WHAT TO WORK ON: From first line to last, retype the data exactly.

Records excerpted from a collection:
--
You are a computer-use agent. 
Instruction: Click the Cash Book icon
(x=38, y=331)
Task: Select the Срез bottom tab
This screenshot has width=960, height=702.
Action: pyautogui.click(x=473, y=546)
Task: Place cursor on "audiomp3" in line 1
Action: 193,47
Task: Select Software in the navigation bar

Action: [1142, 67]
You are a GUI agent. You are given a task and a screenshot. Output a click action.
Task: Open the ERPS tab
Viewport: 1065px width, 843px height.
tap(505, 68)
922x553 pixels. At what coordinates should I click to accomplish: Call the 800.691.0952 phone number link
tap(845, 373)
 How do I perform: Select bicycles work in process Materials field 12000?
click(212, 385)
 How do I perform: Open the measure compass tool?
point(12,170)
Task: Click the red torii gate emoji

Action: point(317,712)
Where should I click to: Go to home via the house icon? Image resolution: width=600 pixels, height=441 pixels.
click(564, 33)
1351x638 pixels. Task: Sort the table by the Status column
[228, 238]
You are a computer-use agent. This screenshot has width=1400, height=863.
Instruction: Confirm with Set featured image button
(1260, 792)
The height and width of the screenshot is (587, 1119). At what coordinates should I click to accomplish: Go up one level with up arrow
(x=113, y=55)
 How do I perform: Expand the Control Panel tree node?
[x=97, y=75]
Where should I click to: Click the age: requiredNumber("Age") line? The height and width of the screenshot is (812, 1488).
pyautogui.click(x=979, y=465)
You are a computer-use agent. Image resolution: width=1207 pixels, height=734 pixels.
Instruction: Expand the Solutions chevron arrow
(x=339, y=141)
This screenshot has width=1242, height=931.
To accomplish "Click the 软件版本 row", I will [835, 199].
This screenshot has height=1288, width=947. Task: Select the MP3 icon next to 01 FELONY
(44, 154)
--
TASK RESPONSE:
You are a computer-use agent. 
Instruction: Click the Cash Book icon
(x=38, y=331)
Task: Select the Срез bottom tab
This screenshot has width=960, height=702.
Action: pyautogui.click(x=473, y=546)
Task: Place cursor on "audiomp3" in line 1
Action: 193,47
Task: Select Software in the navigation bar

Action: [1142, 67]
You are a GUI agent. You are given a task and a screenshot. Output a click action.
Task: Open the ERPS tab
Viewport: 1065px width, 843px height.
tap(505, 68)
922x553 pixels. At what coordinates should I click to accomplish: Call the 800.691.0952 phone number link
tap(845, 373)
 How do I perform: Select bicycles work in process Materials field 12000?
click(212, 385)
 How do I perform: Open the measure compass tool?
point(12,170)
Task: Click the red torii gate emoji

Action: point(317,712)
Where should I click to: Go to home via the house icon? Image resolution: width=600 pixels, height=441 pixels.
click(564, 33)
1351x638 pixels. Task: Sort the table by the Status column
[228, 238]
You are a computer-use agent. This screenshot has width=1400, height=863.
Instruction: Confirm with Set featured image button
(1260, 792)
The height and width of the screenshot is (587, 1119). At what coordinates should I click to accomplish: Go up one level with up arrow
(x=113, y=55)
 How do I perform: Expand the Control Panel tree node?
[x=97, y=75]
Where should I click to: Click the age: requiredNumber("Age") line? The height and width of the screenshot is (812, 1488).
pyautogui.click(x=979, y=465)
You are a computer-use agent. Image resolution: width=1207 pixels, height=734 pixels.
Instruction: Expand the Solutions chevron arrow
(x=339, y=141)
This screenshot has width=1242, height=931.
To accomplish "Click the 软件版本 row", I will [835, 199].
This screenshot has height=1288, width=947. Task: Select the MP3 icon next to 01 FELONY
(44, 154)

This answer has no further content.